28.03.2018 / Vorstoss / /

Hochwasserschutz Lauerzersee auf Kurs?

In einer Kleinen Anfrage wollen Kantonsrat Dominik Blunschy und weitere Parlamentsvertreter der FDP und SVP von der Regierung erfahren, weshalb es praktisch ein Jahr gedauert hat, um den Umweltverträglichkeitsbericht für den dringend notwendigen Hochwasserschutz des Lauerzersees in Auftrag zu geben und weshalb ein Variantenentscheid erst im Jahr 2020 zustande kommen wird.

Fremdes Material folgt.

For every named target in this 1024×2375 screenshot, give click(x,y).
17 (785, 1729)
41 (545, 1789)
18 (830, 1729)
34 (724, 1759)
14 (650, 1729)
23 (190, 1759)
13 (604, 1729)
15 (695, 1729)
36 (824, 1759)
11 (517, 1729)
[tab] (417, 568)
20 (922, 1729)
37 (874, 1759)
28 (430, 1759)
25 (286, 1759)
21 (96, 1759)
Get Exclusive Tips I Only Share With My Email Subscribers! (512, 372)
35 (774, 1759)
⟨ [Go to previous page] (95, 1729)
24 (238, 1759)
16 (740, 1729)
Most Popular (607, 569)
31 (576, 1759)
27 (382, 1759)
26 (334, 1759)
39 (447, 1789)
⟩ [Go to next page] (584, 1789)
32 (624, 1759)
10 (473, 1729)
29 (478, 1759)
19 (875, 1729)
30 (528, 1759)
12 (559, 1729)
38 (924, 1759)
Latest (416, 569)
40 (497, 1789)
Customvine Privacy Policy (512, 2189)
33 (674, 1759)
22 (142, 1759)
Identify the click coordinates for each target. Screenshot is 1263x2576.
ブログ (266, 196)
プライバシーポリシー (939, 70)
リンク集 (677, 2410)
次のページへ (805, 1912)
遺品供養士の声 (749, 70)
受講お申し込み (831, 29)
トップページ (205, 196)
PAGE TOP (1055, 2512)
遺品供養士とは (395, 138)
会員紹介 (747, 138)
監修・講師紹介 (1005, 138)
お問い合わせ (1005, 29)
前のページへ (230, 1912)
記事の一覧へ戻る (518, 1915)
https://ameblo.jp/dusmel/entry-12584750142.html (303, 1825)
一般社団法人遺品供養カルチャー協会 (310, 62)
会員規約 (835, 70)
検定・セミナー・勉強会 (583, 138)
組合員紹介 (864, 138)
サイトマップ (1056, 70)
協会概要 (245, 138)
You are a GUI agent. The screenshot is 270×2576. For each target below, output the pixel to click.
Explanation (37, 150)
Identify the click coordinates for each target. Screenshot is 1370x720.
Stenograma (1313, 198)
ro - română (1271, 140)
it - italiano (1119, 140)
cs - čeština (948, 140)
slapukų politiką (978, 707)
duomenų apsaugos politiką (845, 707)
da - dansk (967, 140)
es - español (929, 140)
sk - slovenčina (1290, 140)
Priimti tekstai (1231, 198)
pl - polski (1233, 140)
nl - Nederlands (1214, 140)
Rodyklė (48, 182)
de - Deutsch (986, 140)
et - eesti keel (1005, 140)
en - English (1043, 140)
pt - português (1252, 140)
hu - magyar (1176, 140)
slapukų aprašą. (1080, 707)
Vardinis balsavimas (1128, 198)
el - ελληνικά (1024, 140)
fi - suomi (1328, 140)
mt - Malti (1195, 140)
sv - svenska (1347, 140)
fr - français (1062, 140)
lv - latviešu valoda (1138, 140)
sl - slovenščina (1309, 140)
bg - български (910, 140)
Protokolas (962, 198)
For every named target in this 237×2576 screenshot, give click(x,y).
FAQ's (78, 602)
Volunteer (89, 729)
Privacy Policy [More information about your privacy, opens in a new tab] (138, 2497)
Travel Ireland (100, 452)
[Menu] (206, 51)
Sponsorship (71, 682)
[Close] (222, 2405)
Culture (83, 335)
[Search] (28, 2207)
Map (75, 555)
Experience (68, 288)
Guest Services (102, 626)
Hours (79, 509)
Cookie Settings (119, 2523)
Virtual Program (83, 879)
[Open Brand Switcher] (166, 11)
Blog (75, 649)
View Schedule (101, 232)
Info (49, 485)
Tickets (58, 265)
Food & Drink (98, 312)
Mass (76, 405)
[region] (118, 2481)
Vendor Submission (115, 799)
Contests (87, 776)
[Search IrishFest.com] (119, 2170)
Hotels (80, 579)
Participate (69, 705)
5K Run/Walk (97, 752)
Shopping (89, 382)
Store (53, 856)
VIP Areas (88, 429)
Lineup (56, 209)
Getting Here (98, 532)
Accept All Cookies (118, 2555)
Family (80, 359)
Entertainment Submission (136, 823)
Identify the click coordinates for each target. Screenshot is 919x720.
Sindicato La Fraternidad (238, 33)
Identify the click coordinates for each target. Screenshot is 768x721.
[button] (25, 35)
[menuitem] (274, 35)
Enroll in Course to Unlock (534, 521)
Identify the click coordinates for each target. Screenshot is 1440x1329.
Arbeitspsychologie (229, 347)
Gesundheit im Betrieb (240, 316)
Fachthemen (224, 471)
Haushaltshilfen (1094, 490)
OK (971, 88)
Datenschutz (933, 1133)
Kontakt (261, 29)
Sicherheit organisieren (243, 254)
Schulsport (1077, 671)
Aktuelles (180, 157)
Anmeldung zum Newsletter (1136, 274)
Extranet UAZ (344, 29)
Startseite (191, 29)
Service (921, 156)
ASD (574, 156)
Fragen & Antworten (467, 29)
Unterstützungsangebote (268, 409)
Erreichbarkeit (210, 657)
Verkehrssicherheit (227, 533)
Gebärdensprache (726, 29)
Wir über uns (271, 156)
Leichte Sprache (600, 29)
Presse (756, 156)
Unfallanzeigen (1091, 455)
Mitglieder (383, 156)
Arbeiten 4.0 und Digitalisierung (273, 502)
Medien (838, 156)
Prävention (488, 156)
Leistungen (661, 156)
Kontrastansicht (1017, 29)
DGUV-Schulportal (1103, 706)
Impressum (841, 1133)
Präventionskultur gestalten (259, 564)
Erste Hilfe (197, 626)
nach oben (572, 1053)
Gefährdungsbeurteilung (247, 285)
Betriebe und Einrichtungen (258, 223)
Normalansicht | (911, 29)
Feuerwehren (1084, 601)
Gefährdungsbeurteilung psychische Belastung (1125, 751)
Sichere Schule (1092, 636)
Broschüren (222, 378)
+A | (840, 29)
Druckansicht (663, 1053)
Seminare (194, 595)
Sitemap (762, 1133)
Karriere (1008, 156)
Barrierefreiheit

Vor Kurzem hat das Umweltdepartement über den Stand bezüglich Hochwasserschutz Lauerzersee informiert. Wir finden es sehr positiv, dass es in dieser Angelegenheit vorwärts geht und wollen der Regierung dafür auch ein Kompliment aussprechen. Die aktuellen und wiederkehrenden Probleme im Zusammenhang mit dem Lauerzersee müssen rasch angegangen werden. Etwas irritierend ist lediglich der Zeitplan, den die Regierung vorlegt.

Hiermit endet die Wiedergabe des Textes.